Она долго смотрела на него, потом вздохнула.

– Что ж, если я сделаю глупость, тем хуже… Он хотел знать, не нашли ли в карманах какую-то бумагу.

– В чьих карманах?

– Убитого, наверное!

– И что вы ответили на этот вопрос? «Нет»?

– Я подумала, что, если бы нашли что-нибудь важное, пошел бы слух и я бы узнала… Но если Марсель задал такой вопрос, это вовсе не значит, что он убил… Повторяю вам, мы должны были пожениться…

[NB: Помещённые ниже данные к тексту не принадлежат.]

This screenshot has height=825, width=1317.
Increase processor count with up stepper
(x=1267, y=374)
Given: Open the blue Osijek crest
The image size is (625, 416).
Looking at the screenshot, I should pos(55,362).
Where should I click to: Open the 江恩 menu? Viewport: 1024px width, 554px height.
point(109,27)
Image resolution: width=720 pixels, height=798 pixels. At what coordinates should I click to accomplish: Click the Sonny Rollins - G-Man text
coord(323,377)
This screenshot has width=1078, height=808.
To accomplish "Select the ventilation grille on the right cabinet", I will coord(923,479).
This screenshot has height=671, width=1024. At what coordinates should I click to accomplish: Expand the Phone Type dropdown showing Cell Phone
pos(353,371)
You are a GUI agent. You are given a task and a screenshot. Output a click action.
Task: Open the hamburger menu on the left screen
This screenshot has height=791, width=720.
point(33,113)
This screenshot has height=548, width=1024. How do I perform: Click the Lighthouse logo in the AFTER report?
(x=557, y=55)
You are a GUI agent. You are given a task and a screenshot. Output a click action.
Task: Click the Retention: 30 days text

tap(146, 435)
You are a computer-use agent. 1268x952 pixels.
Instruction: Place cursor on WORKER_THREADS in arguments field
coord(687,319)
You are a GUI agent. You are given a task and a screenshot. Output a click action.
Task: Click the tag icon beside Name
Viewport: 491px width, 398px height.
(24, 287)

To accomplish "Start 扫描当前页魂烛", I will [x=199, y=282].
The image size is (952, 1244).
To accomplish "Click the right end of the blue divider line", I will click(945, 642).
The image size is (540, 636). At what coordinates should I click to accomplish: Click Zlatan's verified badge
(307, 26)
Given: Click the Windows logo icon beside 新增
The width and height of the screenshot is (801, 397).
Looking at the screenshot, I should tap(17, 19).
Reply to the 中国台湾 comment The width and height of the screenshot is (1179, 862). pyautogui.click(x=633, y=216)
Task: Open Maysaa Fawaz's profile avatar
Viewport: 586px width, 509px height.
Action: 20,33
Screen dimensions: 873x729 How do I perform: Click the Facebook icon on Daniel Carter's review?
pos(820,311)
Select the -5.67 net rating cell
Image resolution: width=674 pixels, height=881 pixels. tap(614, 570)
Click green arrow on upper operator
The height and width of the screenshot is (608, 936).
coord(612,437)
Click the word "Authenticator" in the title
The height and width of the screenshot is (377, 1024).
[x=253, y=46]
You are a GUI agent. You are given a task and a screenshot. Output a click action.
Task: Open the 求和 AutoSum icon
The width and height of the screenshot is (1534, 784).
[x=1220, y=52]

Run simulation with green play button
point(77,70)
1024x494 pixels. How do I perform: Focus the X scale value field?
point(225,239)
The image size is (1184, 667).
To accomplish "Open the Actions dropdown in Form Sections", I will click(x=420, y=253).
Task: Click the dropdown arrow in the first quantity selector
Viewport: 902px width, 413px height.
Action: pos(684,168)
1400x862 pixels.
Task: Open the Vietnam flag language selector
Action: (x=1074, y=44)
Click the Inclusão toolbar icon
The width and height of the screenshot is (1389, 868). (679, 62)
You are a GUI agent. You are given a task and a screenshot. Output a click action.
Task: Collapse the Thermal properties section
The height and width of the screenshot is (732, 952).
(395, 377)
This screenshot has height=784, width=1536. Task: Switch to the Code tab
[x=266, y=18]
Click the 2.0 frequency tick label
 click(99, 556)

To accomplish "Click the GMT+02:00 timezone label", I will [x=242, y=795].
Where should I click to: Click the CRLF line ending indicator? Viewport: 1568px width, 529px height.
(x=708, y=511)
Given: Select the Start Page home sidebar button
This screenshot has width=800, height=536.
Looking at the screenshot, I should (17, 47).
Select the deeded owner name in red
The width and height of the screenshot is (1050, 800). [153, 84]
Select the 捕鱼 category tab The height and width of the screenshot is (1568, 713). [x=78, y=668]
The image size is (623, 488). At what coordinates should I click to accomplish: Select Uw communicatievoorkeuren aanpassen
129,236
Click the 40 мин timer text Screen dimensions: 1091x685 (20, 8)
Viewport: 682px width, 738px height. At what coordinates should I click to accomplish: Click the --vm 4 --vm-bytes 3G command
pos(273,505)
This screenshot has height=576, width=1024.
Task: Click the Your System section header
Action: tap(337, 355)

– А между тем он почти каждую ночь залезал в окно к Лиз Форлакруа…

– Он ее не любил!

– Странный способ не любить!

– Мужчины, вы сами знаете… Это была не любовь, а что-то совсем другое. Он мне часто говорил… Это была его слабость, порок, от которого он обещал излечиться…

– Неправда!

Она вздрогнула, ожесточилась:

– С чего вы взяли, что неправда? Вы что, присутствовали при этом? Может быть, неправда и то, что я своими глазами видела, как он выходил от судьи, и не через окно, а через парадную дверь? И судья был с ним очень вежлив? И что он обо всем прекрасно знал?.. И кто из нас после этого лучше, честнее?.. Да, я родила ребенка, это правда. Но я не заманиваю мужчин к себе в спальню…

– Прошу прощения! А когда вы видели Марселя в обществе судьи?

– Около месяца назад. Сейчас вспомню… Незадолго до Рождества…

– И вы утверждаете, что они о чем-то договорились? А что сказал вам Марсель, когда вы потребовали объяснений?

Она снова собиралась солгать: это было видно по чуть дрожавшему кончику носа.

– Сказал, чтобы я не беспокоилась… Что все будет хорошо… Через четыре-пять месяцев мы поженимся и купим домик на той стороне пролива, около Шаррона, где нас никто не знает. Он меня любит, понимаете? У него не было никаких причин убивать человека, с которым он даже не знаком…

Шаги на лестнице, потом в коридоре. Звук закрывающейся двери. Это вернулся Межа, который теперь, насвистывая, раздевался и ложился спать.

– И вам больше нечего сказать, милая моя Тереза? Подумайте. Во всем, что вы сейчас мне рассказали, примерно половина правды и половина лжи. И из-за лжи мне сложно будет поверить вам там, где вы сказали правду…

Комиссар встал. Он занимал слишком много места в этой маленькой комнатке. Вдруг, когда он меньше всего ожидал этого, Тереза бросилась к нему на грудь и разрыдалась.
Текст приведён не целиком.